#### Material for this exercise:
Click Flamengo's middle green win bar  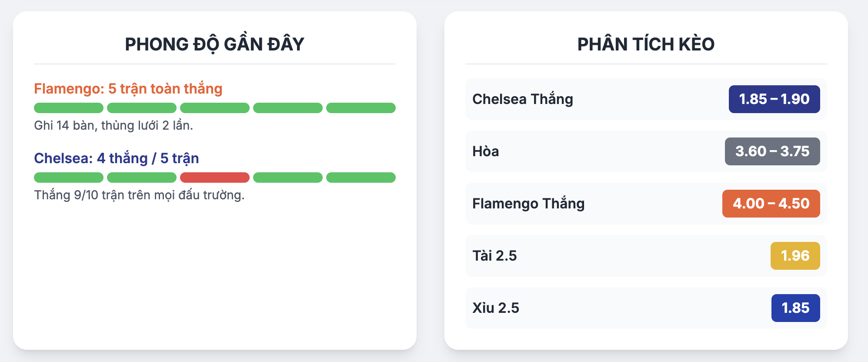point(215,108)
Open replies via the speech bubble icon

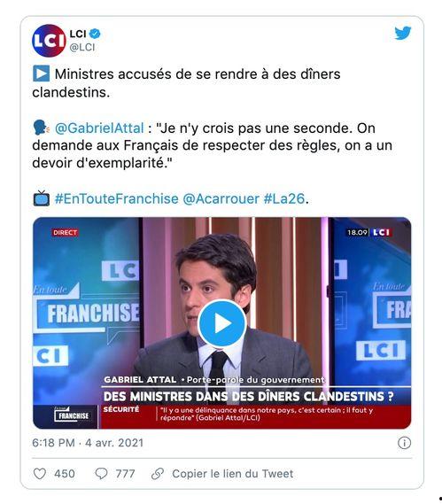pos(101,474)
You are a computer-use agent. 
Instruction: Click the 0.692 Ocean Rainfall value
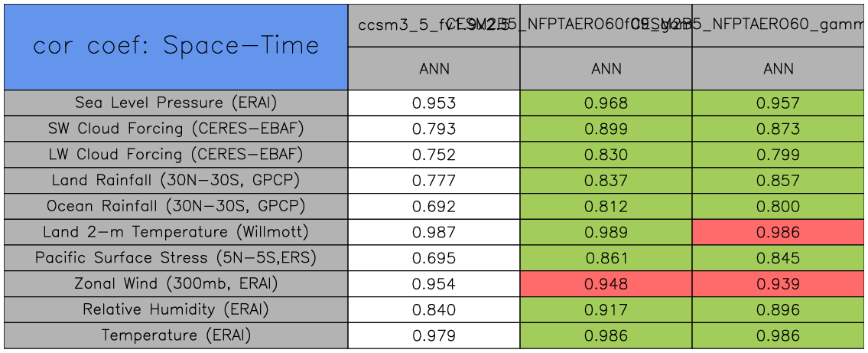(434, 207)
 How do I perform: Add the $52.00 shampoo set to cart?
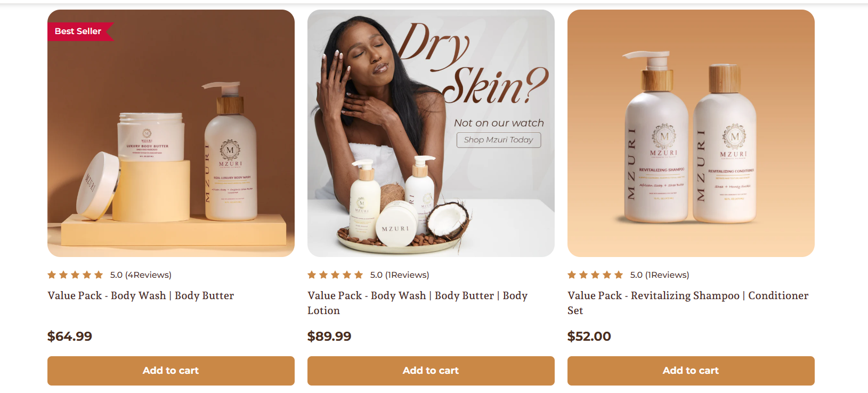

#### What this task involves:
Would you restate word for word only the lines from the one containing "You are a computer-use agent." to the final line of the material, both ends included, without any pictures?

#### Reply to the exercise:
You are a computer-use agent. 
Instruction: Click the 0.692 Ocean Rainfall value
(434, 207)
 How do I perform: Add the $52.00 shampoo set to cart?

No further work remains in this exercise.